Read and Write Tables From Hive With Python

How to read and write tables from Hive with Python. There are two option to query Hive with Python, namely Impyla and Ibis.

Impyla is a Python client for HiveServer2 implementations, like Impala and Hive, for distributed query engines.

Ibis provides higher-level functionalities for Hive and Impala, including a pandas-like interface for distributed data sets.

If you cannot connect directly to HDFS via WebHDFS, Ibis will not allow you to write data in Hive (read only). In this case, use Impyla which does not require any HDFS connection to read and write data with Hive.

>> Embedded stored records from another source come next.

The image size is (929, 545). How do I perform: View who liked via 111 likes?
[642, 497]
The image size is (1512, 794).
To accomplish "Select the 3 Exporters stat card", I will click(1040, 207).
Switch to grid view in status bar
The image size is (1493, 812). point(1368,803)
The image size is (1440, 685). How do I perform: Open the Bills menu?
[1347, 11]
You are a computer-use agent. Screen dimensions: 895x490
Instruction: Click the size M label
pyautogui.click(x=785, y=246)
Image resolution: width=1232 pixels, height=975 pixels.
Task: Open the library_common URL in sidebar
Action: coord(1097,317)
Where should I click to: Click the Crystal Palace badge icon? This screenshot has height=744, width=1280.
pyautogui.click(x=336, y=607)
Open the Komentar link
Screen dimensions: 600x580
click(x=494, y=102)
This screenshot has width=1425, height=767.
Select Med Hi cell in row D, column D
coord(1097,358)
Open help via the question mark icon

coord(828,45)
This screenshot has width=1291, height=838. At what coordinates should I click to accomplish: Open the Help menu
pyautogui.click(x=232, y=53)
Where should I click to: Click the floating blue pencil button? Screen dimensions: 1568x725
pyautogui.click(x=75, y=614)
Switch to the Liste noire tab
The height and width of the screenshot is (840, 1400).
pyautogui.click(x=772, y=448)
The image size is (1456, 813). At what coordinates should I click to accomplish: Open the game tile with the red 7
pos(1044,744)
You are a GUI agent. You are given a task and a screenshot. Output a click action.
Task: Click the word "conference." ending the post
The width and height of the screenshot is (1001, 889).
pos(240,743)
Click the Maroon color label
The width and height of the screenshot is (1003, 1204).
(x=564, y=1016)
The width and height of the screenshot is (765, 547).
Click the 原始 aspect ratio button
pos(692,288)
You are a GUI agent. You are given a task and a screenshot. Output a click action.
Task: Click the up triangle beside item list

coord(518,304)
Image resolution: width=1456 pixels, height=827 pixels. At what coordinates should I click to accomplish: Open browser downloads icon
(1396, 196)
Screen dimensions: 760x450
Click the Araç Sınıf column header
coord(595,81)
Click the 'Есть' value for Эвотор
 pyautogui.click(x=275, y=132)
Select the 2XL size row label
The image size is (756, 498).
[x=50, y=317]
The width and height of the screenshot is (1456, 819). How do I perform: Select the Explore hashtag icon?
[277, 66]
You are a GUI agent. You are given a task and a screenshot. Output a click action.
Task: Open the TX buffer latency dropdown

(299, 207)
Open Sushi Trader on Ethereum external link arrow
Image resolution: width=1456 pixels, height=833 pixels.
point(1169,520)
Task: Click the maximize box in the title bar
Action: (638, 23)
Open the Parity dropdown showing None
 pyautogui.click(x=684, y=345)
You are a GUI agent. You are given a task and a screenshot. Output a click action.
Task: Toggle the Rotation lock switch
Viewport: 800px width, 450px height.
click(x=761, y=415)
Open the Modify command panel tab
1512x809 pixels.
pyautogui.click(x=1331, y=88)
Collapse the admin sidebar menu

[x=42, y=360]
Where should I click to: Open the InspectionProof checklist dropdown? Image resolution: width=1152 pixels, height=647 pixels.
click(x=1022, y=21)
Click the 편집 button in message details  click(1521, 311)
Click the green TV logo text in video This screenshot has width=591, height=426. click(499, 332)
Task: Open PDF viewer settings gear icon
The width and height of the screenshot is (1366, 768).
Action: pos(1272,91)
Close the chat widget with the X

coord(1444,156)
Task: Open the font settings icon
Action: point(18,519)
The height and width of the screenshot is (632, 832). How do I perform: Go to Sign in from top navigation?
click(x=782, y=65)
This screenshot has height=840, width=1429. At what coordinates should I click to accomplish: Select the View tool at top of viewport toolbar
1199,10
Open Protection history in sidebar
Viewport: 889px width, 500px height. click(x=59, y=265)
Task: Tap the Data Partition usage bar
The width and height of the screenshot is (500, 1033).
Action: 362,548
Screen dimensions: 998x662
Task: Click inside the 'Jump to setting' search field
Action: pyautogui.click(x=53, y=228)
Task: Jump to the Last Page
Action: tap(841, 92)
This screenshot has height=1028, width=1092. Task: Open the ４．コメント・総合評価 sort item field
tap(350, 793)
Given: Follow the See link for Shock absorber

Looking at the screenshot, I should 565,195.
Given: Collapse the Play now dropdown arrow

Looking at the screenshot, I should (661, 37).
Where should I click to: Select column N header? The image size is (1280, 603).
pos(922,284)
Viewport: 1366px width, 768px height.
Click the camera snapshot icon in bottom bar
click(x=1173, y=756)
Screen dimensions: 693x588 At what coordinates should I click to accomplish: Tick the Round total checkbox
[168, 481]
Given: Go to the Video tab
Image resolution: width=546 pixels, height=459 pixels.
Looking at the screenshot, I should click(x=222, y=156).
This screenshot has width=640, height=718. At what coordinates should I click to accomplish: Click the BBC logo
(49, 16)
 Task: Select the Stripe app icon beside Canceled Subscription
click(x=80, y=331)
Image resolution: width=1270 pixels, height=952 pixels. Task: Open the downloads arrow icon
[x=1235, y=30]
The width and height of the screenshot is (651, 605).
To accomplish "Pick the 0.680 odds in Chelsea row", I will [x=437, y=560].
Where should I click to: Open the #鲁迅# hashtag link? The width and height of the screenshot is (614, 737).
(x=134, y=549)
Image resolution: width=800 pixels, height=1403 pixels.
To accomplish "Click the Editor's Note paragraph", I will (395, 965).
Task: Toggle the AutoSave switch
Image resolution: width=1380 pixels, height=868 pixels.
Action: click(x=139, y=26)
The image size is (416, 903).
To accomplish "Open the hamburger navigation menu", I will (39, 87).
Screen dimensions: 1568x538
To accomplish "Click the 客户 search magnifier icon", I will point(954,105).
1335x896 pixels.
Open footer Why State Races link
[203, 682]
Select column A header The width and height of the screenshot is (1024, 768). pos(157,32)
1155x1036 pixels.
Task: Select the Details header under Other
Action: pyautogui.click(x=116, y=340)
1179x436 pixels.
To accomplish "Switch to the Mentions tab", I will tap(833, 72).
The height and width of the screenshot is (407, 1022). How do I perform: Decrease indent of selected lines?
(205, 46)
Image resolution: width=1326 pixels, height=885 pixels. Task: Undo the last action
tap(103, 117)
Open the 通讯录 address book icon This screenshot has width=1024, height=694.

Read and Write Tables From Hive with Python Using Impyla

  1. Install the following packages:

    from impala.dbapi import connect
    from impala.util import as_pandas
    import pandas as pd
    import os
  2. Connect to Hive by running the following lines of code:

    # To connect to Hive by providing the IP and port of the Hive host.
    conn = connect(host=os.environ['IP_HIVE'], port=10000, user=os.environ['USER'],
     password=os.environ['PASSWORD'], auth_mechanism='PLAIN')
  3. You can now write and query Hive tables by running the following lines of code:

    • Write Tables in Hive

    • Query Tables From Hive

    cursor = conn.cursor()
    cursor.execute('CREATE TABLE default.helloworld (hello STRING,world STRING)')
    cursor.execute("insert into default.helloworld values ('hello1','world1')")
    # ====== To Read Tables ====== #
    # To select data with a SQL query and retrieve it in a pandas DataFrame.
    
    cursor = conn.cursor()
    cursor.execute('SELECT * FROM default.helloworld LIMIT 100')
    df = as_pandas(cursor)
    print(df.head())

Read and Write Tables From Hive with Python Using Ibis

  1. Install the following packages:

    import ibis
    import pandas as pd
    import os
  2. Connect to Hive by running the following lines of code:

    # To connect to Hive by providing the IP and port of the Hive host
    # and a WebHDFS client
    
    hdfs = ibis.impala.hdfs_connect(host=os.environ['IP_HDFS'], port=50070)
    client_hive = ibis.impala.connect(host=os.environ['IP_HIVE'], port=10000, \
      hdfs_client=hdfs, user=os.environ['USER'], password=os.environ['PASSWORD'], \
      auth_mechanism='PLAIN')
    • Providing an HDFS connection is optional and is only required to write data to Hive.

    • The default port is 10000.

  3. You can now write and query Hive tables by running the following lines of code:

    • Write Tables in Hive

    • Query Tables From Hive

    # To create a simple pandas DataFrame with two columns.
    liste_hello = ['hello1','hello2']
    liste_world = ['world1','world2']
    df = pd.DataFrame(data = {'hello' : liste_hello, 'world': liste_world})
    
    # To write Dataframe to Hive if the table name does not exist.
    db = client_hive.database('default')
    if not client_hive.exists_table('default.helloworld'):
      db.create_table('helloworld', df)
    # ====== To Read Tables ====== #
    # To select data with a SQL query.
    # limit=None: To get the whole table, otherwise there will be only the 10000 first lines.
    requete = client_hive.sql('select * from helloworld')
    df = requete.execute(limit=None)

Read and Write Files From Hive With a Kerberized Cluster

Before connecting to HDFS with a kerberized cluster, you must get a valid ticket by running a kinit command.

  1. To get a valid ticket with a kinit command, you can either:

    • Run the following bash command in a terminal in Jupyter, which will prompt you for your password:

      kinit myusername
    • Run the following bash command in your Python job on Saagie, directly in the command line:

      echo $MY_USER_PASSWORD | kinit myusername
      python {file} arg1 arg2
    • Add the following lines of code directly into your Python code:

      import os
      import subprocess
      
      password = subprocess.Popen(('echo', os.environ['MY_USER_PASSWORD']), stdout=subprocess.PIPE)
      subprocess.call(('kinit', os.environ['MY_USER_LOGIN']), stdin=password.stdout)
  2. Connect to your kerberized cluster with HDFS by running the following lines of code:

    hdfs = ibis.hdfs_connect(host=os.environ['HIVE_HOSTNAME'], port=50470, use_https=True, verify=False, auth_mechanism='GSSAPI')
    client_hive = ibis.impala.connect(host=os.environ['HIVE_HOSTNAME'], port=10000, hdfs_client=hdfs, auth_mechanism="GSSAPI", use_ssl=False, kerberos_service_name="hive")
  3. You can now write and query Hive tables.